OBJECTIVE: Put the lines starting at the one containing "Click the phone number field icon" and ending at the one containing "pyautogui.click(x=262, y=538)" into a Markdown table with the columns Row and Content, skipping blank lines and leaving out the pictures.

RECORD EXCERPTS:
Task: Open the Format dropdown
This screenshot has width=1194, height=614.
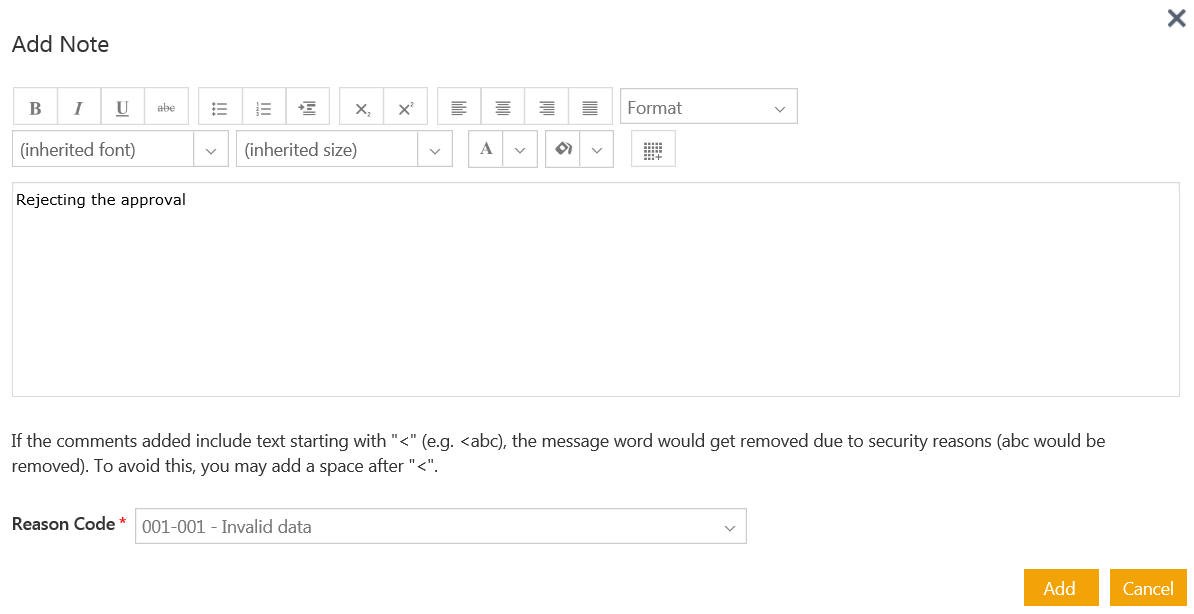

...

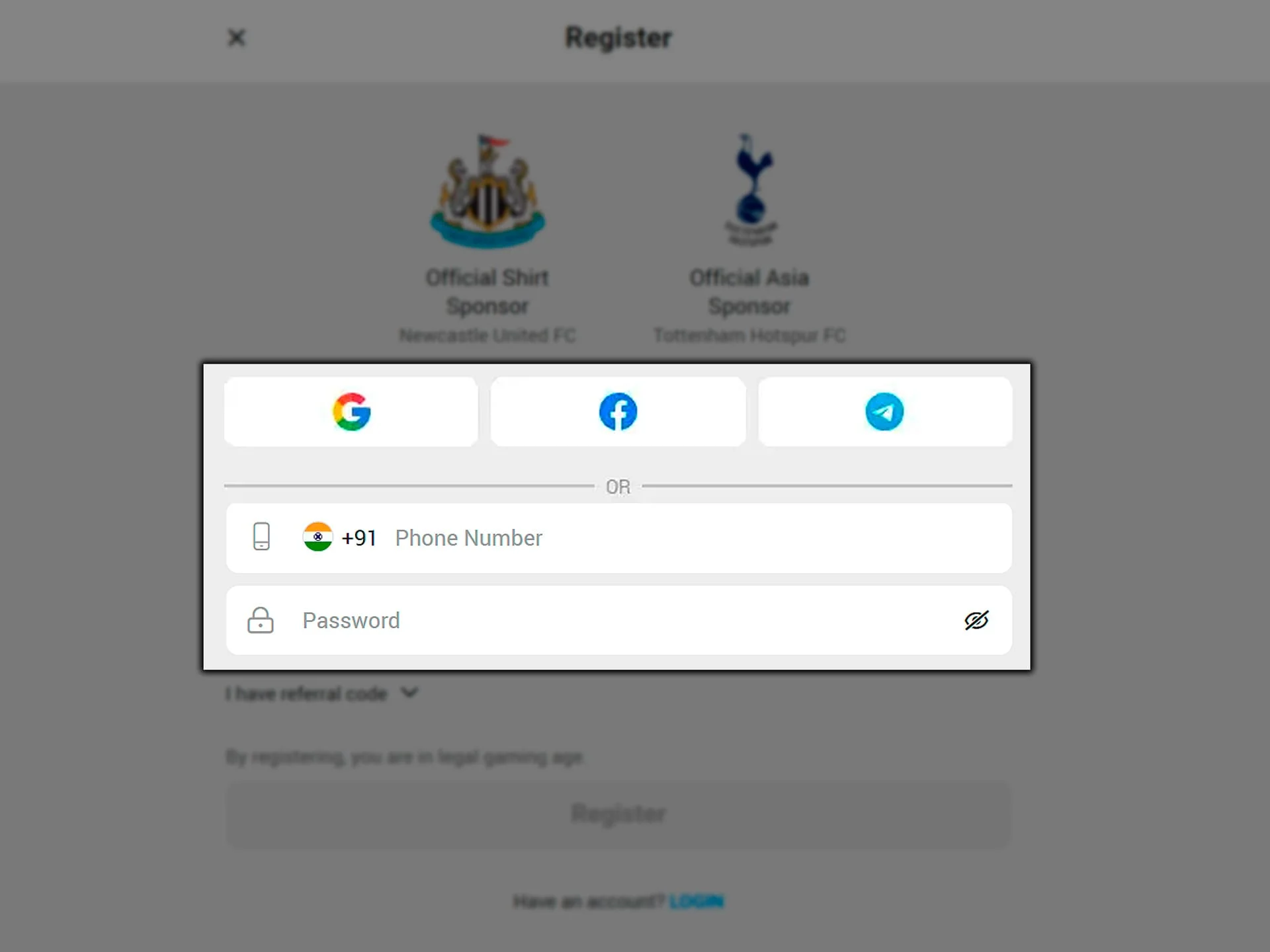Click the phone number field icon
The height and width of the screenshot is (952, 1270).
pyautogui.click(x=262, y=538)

---

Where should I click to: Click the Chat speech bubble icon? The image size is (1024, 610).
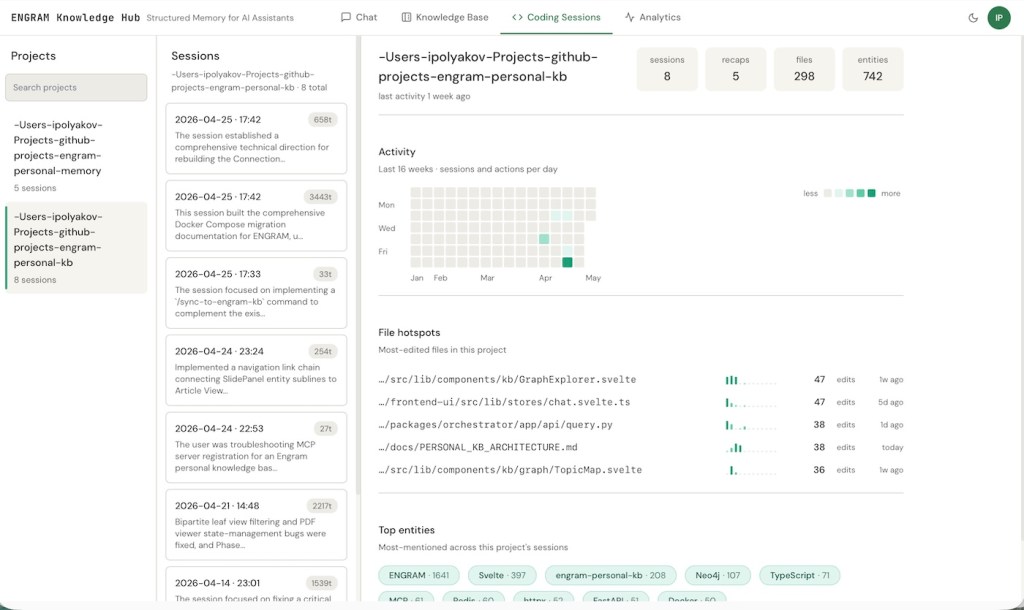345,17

THE OUTPUT:
| Row | Content |
|---|---|
| 1 | Click the phone number field icon |
| 2 | The height and width of the screenshot is (952, 1270). |
| 3 | pyautogui.click(x=262, y=538) |